+++ Records to use

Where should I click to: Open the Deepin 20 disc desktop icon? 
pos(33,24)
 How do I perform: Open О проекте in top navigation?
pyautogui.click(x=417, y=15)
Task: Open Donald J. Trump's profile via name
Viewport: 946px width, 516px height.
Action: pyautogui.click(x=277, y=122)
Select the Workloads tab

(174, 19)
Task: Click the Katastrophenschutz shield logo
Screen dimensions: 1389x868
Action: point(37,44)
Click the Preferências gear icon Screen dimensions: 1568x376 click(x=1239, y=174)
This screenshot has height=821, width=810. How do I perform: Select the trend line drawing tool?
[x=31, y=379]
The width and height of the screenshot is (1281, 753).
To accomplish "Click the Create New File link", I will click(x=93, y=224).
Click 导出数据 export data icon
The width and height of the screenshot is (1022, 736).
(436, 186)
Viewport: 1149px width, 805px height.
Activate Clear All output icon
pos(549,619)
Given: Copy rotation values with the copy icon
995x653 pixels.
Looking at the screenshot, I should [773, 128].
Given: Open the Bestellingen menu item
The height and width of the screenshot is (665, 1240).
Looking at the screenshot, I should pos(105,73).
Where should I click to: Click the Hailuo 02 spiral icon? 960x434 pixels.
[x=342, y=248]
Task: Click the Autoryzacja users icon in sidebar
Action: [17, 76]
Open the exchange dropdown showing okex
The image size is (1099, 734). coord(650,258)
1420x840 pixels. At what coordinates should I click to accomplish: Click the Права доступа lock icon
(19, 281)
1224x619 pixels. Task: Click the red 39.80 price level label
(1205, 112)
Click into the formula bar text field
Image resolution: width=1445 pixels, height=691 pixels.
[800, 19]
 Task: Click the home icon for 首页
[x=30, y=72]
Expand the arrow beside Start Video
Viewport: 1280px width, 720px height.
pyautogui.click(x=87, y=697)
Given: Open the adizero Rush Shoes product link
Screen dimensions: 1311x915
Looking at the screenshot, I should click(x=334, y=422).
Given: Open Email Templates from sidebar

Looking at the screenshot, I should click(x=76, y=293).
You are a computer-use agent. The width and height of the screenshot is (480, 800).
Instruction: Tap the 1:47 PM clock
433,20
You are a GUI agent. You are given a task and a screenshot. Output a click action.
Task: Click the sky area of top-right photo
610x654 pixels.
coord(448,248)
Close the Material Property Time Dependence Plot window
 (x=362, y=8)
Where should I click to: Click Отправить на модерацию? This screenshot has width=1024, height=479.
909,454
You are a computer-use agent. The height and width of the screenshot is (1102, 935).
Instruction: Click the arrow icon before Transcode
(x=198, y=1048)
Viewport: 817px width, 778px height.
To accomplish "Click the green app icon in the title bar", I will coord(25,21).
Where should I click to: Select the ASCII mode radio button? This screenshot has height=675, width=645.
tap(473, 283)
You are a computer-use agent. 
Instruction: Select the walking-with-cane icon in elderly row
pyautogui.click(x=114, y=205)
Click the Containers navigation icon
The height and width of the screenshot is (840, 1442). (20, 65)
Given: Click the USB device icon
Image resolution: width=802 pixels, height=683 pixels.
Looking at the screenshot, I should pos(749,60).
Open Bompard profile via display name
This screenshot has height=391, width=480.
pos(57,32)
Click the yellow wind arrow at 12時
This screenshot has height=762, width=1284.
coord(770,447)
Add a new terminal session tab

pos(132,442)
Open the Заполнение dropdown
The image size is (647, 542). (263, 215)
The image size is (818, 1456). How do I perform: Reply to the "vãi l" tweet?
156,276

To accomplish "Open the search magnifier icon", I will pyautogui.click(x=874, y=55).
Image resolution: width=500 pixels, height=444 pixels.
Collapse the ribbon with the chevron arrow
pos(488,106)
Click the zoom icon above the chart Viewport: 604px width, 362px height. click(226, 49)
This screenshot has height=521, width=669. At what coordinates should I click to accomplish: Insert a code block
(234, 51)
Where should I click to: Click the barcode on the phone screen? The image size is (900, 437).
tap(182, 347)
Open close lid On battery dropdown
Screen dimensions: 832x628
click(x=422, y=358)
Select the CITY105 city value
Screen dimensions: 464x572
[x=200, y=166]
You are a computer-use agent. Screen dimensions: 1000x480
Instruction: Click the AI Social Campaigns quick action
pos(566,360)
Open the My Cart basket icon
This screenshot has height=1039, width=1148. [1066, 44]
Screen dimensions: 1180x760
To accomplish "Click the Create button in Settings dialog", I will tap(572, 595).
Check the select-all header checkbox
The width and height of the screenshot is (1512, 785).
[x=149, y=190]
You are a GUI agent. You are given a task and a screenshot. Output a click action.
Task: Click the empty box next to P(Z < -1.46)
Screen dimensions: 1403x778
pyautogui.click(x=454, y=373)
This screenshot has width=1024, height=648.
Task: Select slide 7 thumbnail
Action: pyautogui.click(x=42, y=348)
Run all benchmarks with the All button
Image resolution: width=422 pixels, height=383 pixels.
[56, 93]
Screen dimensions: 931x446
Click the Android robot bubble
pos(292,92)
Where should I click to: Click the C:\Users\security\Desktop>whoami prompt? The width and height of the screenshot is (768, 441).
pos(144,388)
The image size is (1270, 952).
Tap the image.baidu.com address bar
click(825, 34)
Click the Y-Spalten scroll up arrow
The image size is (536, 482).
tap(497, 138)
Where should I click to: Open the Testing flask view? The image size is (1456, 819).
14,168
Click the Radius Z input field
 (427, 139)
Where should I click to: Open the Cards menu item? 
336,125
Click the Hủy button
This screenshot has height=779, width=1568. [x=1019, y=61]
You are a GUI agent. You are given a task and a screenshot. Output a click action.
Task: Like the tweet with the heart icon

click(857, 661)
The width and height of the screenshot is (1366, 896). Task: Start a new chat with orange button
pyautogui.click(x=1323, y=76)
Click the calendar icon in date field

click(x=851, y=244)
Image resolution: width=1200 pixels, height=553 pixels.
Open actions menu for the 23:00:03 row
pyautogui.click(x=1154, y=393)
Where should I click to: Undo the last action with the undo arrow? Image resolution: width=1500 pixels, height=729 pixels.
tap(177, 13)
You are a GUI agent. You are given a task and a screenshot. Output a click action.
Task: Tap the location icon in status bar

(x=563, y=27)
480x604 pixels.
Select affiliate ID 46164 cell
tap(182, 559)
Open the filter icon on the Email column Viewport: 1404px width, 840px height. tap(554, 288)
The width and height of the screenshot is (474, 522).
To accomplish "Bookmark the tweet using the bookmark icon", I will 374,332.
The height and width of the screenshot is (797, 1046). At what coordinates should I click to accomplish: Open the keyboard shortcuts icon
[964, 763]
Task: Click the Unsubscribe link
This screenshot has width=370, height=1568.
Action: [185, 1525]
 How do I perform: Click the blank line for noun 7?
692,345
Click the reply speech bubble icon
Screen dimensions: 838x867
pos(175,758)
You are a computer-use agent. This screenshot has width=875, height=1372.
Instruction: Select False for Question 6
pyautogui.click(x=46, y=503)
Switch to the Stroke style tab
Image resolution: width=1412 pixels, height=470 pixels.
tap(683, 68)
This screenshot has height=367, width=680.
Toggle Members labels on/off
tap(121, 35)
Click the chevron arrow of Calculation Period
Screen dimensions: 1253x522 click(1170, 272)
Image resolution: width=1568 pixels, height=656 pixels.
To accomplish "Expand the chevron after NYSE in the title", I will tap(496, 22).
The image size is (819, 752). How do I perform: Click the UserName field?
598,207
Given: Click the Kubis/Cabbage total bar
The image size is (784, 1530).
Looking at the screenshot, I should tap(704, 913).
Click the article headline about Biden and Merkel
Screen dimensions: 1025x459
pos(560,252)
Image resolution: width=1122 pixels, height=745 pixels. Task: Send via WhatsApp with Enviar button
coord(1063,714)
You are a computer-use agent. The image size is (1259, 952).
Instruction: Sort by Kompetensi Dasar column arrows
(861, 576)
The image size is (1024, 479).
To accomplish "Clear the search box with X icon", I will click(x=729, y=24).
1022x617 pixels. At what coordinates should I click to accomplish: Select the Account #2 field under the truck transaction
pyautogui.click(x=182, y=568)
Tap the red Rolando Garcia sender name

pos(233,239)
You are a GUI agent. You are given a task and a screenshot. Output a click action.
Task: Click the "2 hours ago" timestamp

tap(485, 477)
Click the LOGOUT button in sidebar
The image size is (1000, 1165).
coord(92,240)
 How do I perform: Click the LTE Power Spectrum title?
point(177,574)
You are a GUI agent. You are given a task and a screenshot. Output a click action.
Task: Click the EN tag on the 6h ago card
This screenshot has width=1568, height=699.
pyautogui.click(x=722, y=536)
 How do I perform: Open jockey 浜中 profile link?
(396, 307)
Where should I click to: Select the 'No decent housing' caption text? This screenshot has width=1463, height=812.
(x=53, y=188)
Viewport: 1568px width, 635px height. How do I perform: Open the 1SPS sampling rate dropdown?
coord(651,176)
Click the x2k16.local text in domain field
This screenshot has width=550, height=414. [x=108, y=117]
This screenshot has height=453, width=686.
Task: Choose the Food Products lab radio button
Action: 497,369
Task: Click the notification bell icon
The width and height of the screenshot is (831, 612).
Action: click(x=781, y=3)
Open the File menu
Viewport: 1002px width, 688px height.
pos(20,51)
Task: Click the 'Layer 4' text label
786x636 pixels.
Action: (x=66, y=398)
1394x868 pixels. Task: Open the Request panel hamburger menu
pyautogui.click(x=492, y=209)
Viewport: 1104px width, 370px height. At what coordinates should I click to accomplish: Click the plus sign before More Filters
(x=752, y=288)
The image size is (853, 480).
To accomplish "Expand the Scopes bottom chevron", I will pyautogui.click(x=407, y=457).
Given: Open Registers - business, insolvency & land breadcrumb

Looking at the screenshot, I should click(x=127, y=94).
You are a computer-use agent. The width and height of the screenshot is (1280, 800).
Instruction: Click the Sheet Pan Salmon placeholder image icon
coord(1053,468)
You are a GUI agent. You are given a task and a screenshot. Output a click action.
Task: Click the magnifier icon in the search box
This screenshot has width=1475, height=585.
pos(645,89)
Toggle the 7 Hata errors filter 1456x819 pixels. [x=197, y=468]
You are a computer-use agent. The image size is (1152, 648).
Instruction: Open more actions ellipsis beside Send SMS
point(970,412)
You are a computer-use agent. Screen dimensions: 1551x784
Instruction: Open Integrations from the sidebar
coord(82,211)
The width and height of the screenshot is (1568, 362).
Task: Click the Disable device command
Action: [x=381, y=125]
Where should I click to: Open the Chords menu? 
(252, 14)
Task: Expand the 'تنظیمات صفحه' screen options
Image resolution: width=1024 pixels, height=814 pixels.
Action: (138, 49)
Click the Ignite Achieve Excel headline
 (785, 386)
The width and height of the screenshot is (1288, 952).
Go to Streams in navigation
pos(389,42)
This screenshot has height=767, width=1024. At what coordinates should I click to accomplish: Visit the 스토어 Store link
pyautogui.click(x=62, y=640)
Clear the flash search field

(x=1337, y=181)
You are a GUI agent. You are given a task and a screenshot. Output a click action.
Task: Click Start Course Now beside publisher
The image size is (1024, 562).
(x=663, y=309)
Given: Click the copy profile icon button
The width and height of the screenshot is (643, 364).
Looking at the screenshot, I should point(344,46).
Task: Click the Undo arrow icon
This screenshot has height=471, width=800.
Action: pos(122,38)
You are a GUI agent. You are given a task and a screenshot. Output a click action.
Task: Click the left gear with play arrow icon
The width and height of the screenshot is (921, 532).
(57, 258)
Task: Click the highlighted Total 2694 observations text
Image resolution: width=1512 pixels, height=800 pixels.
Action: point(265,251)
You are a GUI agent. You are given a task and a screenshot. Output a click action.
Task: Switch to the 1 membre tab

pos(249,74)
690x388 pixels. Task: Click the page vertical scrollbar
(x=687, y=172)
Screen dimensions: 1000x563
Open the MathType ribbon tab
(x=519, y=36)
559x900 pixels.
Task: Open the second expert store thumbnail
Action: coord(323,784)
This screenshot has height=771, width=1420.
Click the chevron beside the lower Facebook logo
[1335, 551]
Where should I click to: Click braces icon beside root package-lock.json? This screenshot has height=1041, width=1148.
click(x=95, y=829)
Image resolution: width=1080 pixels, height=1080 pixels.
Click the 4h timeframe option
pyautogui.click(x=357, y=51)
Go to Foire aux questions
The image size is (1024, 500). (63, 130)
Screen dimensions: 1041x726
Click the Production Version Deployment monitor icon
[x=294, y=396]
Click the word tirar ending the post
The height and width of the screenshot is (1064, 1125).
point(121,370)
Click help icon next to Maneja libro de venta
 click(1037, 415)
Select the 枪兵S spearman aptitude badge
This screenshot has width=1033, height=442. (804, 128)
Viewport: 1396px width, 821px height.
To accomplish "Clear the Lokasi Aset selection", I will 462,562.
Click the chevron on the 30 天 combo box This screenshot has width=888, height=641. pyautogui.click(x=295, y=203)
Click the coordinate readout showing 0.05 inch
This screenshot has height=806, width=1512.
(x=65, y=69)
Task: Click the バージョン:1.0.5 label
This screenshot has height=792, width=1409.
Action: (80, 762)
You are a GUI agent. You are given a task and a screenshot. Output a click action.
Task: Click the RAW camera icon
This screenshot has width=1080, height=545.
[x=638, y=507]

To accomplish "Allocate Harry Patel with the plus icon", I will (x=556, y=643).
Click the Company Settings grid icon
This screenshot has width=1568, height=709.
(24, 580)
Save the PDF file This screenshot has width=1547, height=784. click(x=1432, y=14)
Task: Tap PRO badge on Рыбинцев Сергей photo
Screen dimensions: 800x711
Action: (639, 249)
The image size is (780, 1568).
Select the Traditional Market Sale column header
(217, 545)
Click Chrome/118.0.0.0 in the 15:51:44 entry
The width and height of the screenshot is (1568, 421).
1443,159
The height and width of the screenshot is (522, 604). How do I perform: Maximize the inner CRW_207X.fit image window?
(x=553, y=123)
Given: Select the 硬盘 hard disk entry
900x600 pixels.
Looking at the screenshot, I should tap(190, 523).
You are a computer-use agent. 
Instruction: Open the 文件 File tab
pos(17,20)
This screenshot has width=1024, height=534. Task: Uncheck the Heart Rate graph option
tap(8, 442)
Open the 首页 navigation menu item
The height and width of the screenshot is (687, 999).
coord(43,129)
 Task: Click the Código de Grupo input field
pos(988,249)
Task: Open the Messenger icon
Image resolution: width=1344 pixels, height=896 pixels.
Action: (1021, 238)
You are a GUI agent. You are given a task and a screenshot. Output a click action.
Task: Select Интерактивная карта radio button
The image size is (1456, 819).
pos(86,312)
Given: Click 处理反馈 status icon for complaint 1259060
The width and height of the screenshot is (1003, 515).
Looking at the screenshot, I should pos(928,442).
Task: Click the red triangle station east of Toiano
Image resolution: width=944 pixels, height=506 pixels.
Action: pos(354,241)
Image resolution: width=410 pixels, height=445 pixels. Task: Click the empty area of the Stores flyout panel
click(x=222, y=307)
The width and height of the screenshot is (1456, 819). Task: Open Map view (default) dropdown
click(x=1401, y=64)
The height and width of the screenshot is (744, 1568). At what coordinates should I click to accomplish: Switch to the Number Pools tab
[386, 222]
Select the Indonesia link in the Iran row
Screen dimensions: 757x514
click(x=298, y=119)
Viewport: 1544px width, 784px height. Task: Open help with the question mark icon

++++++

**What to do**
Rewrite everything from "Given: Click the Kubis/Cabbage total bar" down to "(x=53, y=188)", replacing "GUI agent" with "desktop agent" and keeping the rest of those lines unchanged.

**Output for this task**
Given: Click the Kubis/Cabbage total bar
The image size is (784, 1530).
Looking at the screenshot, I should tap(704, 913).
Click the article headline about Biden and Merkel
Screen dimensions: 1025x459
pos(560,252)
Image resolution: width=1122 pixels, height=745 pixels. Task: Send via WhatsApp with Enviar button
coord(1063,714)
You are a computer-use agent. The image size is (1259, 952).
Instruction: Sort by Kompetensi Dasar column arrows
(861, 576)
The image size is (1024, 479).
To accomplish "Clear the search box with X icon", I will click(x=729, y=24).
1022x617 pixels. At what coordinates should I click to accomplish: Select the Account #2 field under the truck transaction
pyautogui.click(x=182, y=568)
Tap the red Rolando Garcia sender name

pos(233,239)
You are a desktop agent. You are given a task and a screenshot. Output a click action.
Task: Click the "2 hours ago" timestamp

tap(485, 477)
Click the LOGOUT button in sidebar
The image size is (1000, 1165).
coord(92,240)
 How do I perform: Click the LTE Power Spectrum title?
point(177,574)
You are a desktop agent. You are given a task and a screenshot. Output a click action.
Task: Click the EN tag on the 6h ago card
This screenshot has width=1568, height=699.
pyautogui.click(x=722, y=536)
 How do I perform: Open jockey 浜中 profile link?
(396, 307)
Where should I click to: Select the 'No decent housing' caption text? This screenshot has width=1463, height=812.
(x=53, y=188)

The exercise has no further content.